{epiparameter} Extraction Bias Analysis • epiparameter

If you are unfamiliar with the parameter extraction functionality in {epiparameter} the Conversion and Extraction vignette is a great place to start.

The {epiparameter} R package contains a set of functions to extract parameters of probability distributions given a set of summary statistics. These summary statistics can be the values at given percentiles of a distribution, or the median and range of a data set to which a distribution can be fit. Using these and specifying the distribution (e.g. gamma, lognormal, etc.) the parameters of the distribution can be extracted by optimisation using least-squares.

The precision and bias of this approach needs to be explored across the parameter space of the different distributions to understand potential erroneous inferences. This vignette aims to explore this inference bias for three distributions currently supported in {epiparameter} for parameter extraction: gamma, lognormal and Weibull. Extraction of parameters from a normal distribution is also supported in {epiparameter} but we do not test that in this vignette.

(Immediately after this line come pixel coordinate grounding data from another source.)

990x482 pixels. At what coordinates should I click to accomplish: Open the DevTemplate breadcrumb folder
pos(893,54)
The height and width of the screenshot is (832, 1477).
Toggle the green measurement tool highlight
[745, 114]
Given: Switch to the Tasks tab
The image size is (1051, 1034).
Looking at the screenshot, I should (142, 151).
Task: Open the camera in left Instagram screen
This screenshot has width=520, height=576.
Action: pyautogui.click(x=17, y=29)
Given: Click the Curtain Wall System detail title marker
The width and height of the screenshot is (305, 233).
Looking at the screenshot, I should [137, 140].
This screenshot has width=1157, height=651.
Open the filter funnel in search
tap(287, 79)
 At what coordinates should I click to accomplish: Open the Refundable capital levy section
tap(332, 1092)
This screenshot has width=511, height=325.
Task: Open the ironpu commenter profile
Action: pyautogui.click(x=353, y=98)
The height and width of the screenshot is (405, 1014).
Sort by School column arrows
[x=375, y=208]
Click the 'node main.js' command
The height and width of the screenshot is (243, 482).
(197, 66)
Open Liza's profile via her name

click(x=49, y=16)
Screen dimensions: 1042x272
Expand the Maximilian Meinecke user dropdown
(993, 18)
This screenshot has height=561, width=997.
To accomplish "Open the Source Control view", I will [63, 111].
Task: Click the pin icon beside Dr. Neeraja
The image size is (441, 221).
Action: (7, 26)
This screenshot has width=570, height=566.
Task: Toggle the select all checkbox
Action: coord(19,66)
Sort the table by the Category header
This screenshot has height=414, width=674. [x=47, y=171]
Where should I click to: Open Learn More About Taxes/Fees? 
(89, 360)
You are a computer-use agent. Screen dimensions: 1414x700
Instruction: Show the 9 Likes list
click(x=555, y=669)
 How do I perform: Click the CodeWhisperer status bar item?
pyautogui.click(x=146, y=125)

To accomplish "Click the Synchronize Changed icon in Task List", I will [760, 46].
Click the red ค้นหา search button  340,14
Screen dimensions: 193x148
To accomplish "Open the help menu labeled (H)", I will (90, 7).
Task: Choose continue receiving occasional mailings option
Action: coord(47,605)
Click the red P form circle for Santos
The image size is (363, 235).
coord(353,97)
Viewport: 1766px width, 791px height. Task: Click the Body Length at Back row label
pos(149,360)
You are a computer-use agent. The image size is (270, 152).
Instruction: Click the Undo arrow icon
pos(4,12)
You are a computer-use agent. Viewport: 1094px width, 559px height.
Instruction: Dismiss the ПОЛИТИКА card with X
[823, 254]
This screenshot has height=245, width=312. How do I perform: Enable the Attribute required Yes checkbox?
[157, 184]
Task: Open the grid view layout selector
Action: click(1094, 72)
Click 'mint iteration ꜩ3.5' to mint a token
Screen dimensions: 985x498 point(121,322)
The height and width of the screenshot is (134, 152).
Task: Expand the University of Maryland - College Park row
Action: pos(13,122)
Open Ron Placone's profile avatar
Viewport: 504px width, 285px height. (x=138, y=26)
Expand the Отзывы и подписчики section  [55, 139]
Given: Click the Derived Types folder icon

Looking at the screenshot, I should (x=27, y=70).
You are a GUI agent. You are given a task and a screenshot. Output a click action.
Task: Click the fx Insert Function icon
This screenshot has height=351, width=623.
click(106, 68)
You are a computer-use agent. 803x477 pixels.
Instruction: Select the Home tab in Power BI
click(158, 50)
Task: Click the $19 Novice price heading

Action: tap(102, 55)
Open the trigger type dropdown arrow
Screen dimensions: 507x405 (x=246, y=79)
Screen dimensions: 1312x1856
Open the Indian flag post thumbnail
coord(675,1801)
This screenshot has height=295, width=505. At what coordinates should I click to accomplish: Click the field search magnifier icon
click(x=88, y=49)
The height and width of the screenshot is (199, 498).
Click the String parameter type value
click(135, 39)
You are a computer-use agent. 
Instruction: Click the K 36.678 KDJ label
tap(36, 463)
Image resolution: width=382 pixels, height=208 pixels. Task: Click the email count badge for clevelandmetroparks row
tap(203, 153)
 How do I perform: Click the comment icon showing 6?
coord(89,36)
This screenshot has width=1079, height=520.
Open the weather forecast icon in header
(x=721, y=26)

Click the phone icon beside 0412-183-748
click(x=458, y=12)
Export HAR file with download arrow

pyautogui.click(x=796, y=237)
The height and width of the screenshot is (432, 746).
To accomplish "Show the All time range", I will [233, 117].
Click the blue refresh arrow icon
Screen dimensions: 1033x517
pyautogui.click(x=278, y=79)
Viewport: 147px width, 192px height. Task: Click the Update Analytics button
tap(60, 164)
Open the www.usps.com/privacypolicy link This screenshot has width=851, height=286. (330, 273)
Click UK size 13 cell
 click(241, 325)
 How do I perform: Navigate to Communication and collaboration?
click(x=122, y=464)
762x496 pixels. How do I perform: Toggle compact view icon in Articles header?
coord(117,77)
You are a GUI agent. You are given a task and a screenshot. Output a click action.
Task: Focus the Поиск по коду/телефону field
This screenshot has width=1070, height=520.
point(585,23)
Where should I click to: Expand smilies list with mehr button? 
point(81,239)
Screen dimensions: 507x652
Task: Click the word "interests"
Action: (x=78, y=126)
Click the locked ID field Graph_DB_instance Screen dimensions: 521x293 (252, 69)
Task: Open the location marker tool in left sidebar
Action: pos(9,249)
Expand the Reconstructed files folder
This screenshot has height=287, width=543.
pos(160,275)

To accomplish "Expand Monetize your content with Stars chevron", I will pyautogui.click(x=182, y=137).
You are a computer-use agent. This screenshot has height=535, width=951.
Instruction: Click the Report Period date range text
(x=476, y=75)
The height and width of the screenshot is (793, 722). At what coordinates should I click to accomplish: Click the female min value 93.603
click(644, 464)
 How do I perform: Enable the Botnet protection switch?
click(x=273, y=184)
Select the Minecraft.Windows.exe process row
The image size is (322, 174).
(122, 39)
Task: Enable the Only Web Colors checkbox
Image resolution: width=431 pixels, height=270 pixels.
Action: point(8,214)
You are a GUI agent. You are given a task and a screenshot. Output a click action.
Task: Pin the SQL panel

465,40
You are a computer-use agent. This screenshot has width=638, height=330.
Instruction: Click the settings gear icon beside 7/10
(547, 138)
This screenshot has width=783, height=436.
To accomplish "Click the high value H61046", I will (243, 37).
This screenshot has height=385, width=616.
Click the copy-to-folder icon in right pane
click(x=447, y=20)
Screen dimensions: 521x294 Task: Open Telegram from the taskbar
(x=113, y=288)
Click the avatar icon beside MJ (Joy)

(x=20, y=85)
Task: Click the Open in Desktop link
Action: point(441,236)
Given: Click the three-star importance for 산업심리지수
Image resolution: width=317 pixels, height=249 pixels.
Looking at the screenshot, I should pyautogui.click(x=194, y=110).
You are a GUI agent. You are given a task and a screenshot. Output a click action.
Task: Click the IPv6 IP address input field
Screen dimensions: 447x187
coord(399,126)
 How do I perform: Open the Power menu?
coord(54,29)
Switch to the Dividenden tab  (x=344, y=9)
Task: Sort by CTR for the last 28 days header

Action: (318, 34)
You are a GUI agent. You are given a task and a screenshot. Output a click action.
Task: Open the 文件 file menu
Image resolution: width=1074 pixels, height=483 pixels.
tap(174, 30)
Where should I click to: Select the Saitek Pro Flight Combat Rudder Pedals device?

This is not an in depth analysis of the estimation methods implemented in {epiparameter}, but rather a supplementary article exploring the bias and precision of the functions. It is specific to the case of {epiparameter} and should not be taken as a generalisable result.

library(epiparameter)
library(ggplot2)

Extraction Bias

Extraction by percentiles

First we explore extraction from percentiles.

If a study reports the percentiles of a distribution, they are usually symmetrical (e.g. 5th and 95th, or 2.5th and 97.5th). However, in a few instances, only asymmetrical percentiles are available. We test whether asymmetry to varying degrees influences the bias of parameter extraction for all distributions.

We set up the parameter space to explore:

distributions <- c("gamma", "lnorm", "weibull")
dist_parameters <- seq(0.5, 2, 0.5)
lower_percentiles <- c(2.5, 5, 25, 40)
upper_percentiles <- c(60, 95, 97.5)

parameters_perc <- expand.grid(
  dist = distributions,
  param_1 = dist_parameters,
  param_2 = dist_parameters,
  lower = lower_percentiles,
  upper = upper_percentiles
)

# calculate the degree of asymmetry for each percentile combination
lw_interval_diff <- abs(0 - parameters_perc$lower)
up_interval_diff <- abs(100 - parameters_perc$upper)
deg_asym <- abs(lw_interval_diff - up_interval_diff)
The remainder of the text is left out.